## Text shown
--------------------------------------------------

Nigeria, the largest country in Africa by population, goes to the polls because the current term of office of many of its national politicians comes to end four years after the previous elections in March 2015.
Elections will take place for the President and all of the federal legislature (House and Senate). There will also be elections for 29 of the 36 governors of the states that make up Nigeria. It is therefore the main election day of the election cycle in Nigeria.
At a very late stage, the elections were postponed by a week from the previous intended date of 16 February, a decision taken by Nigeria’s Independent National Electoral Commission (INEC).
The Presidential election is basically decided by a simple plurality of votes cast for a candidate. However, there is another hurdle the winning candidate needs to clear, namely a minimum share of 25 per cent of the vote in two thirds (24) of the 36 states. This provision is intended to ensure that the President has significant support across this large and diverse nation.
There are 360 members of the House of Representatives who are elected by simple plurality in single member constituencies, as MPs are in the United Kingdom.
There are 108 Senators, also elected in single-member plurality constituencies.
The two main parties in Nigeria are the All Progressives Congress (APC), founded as an alliance of smaller parties in 2013, and the People’s Democratic Party (PDP). The PDP had held the Presidency from the end of military rule in 1999 until the elections of 2015 when the current President Muhammadu Buhari was elected as the candidate of the APC. His allies in the APC also won a majority in the House and Senate, but there were significant defections of members of parliament away from the APC during the term of the last parliament. The APC lost its majority and the PDP had effective control over House and Senate by 2018.
73 candidates are standing in the Presidential election. The two leading candidates are the incumbent President Buhari (APC) and former Vice President Atiku Abubakar (PDP).

--------------------------------------------------

(Records for locating displayed items)
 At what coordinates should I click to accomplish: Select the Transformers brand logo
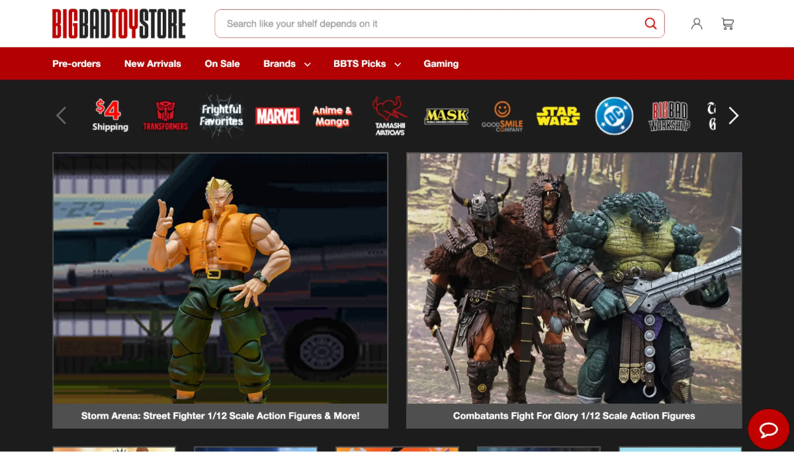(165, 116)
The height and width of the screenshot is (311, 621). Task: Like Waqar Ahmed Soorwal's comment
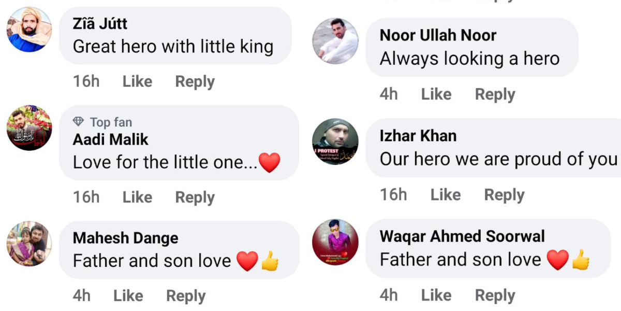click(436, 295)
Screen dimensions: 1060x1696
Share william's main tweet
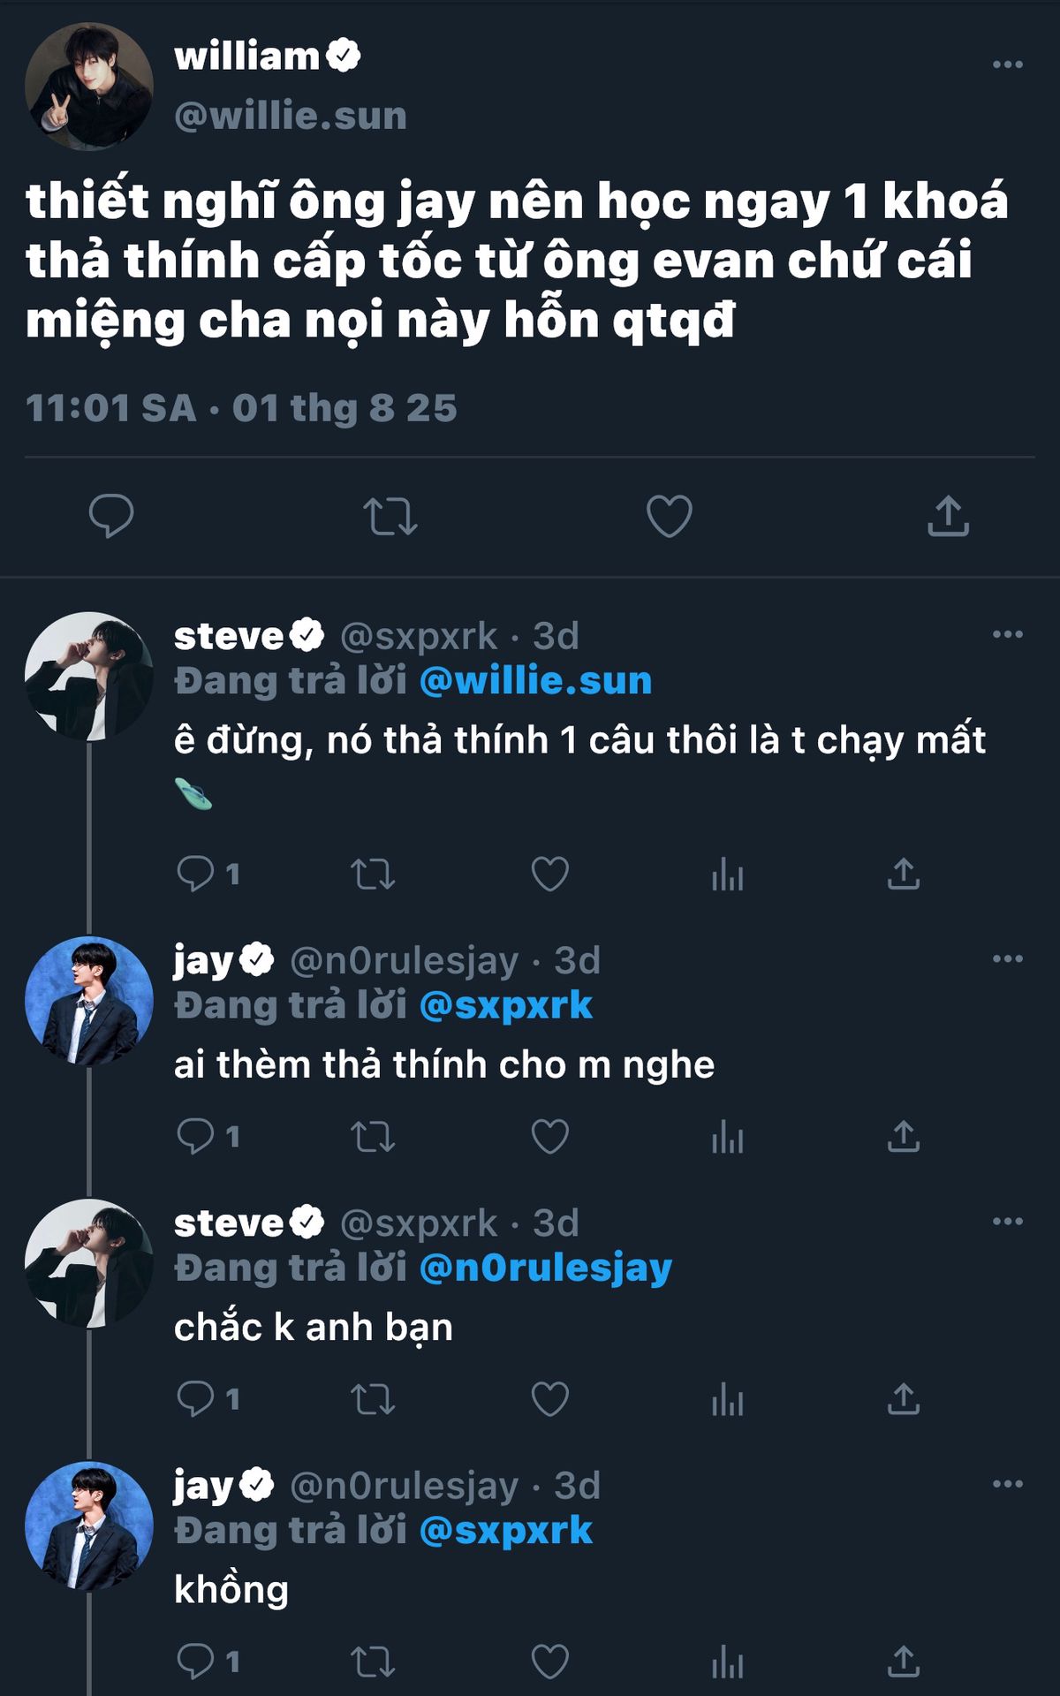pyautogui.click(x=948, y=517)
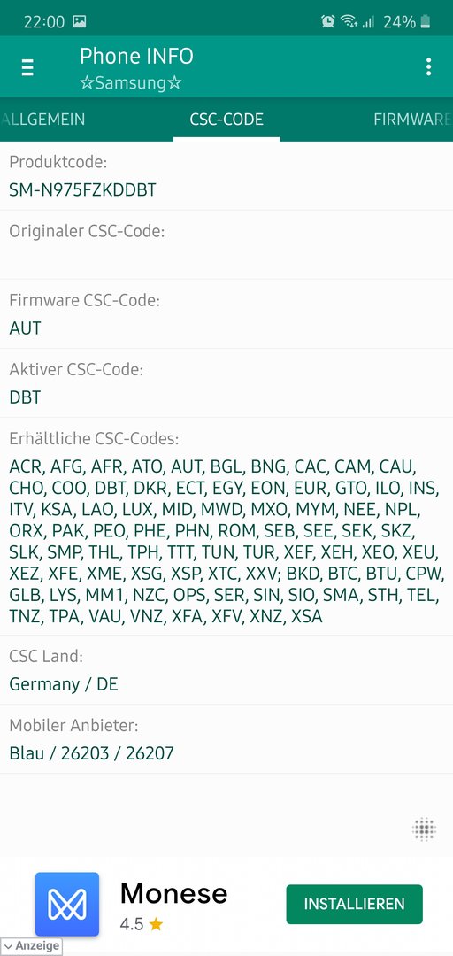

--------------------------------------------------

## Exercise requirements
1. From the text about Nigeria's elections, return the passage starting with "Elections will take" and going on through "and diverse nation.".
2. According to the text about Nigeria's elections, how many members sit in the House of Representatives?
Answer using only the text about Nigeria's elections.

## Response list
1.
Elections will take place for the President and all of the federal legislature (House and Senate). There will also be elections for 29 of the 36 governors of the states that make up Nigeria. It is therefore the main election day of the election cycle in Nigeria.
At a very late stage, the elections were postponed by a week from the previous intended date of 16 February, a decision taken by Nigeria’s Independent National Electoral Commission (INEC).
The Presidential election is basically decided by a simple plurality of votes cast for a candidate. However, there is another hurdle the winning candidate needs to clear, namely a minimum share of 25 per cent of the vote in two thirds (24) of the 36 states. This provision is intended to ensure that the President has significant support across this large and diverse nation.

2. 360 members.